Where `Init` specifies the initial condition, `Next` specifies the next-state relation (not a function!), and `Liveness` is the fairness condition which is only necessary if you care about liveness, an inductive invariant `I` of a correctness property `P` (i.e., we want to show `Spec ⇒ P`) is a predicate such that:

      I ⇒ P
    ∧ Init ⇒ I
    ∧ I ∧ Next ⇒ I'

(The logic contains the inference rule: `A ⇒ I, I ∧ B ⇒ I' ⊦ A ∧ □[B] ⇒ □I`)

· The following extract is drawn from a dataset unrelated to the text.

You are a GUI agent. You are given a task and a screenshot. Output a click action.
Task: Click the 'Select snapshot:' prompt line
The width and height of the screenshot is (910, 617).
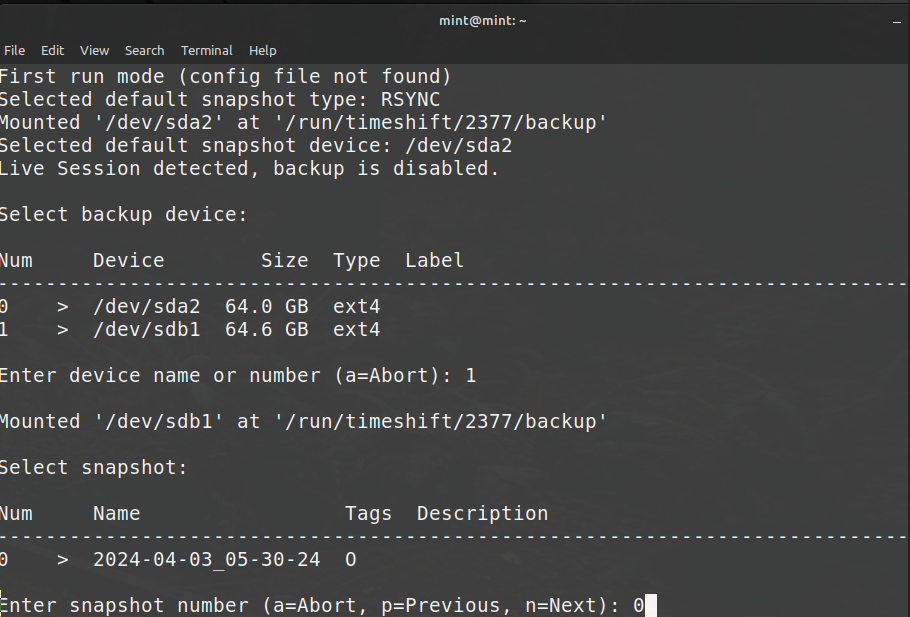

The last conjunct (which states that if `I` holds in the current state, then any legal step would make `I` hold in the next) is the tricky part. Looking at it put in this way clearly shows the difficulty: a weak `I` may encompass too many states, many of which are unreachable, and so might not be an inductive invariant even though `P` is true. It is possible to check the inductive invariant in the model checker, by writing the specification, `I ∧ □[Next]` and checking whether it implies `I`. This, again, gives an intuition, as now `I` specifies the initial condition, and you can actually see (through the generated counterexamples) those "initial" states specified by `I` that are not reachable when starting from `Init`, and so you can see the weakness of the invariant in a very concrete way.

BTW, could you perhaps explain to me what kind of object `id` in Lean is? The problem is that there is no universe that contains all universes, so does that mean that `id` is merely syntax used to generate objects when types can be inferred, or does it represent some actual object in the theory?

[neel_k]

I haven't used Lean, but looking at its documentation, it supports universe polymorphism, very much like Agda. This means that there are countably many named universe levels, with each numbered universe containing the universe below it.

All of these numbered universes live inside of a top-most universe which contains all the types and universes. You can't quantify over the topmost universe, for exactly the same reason you can't form the set of all sets in ordinary set theory.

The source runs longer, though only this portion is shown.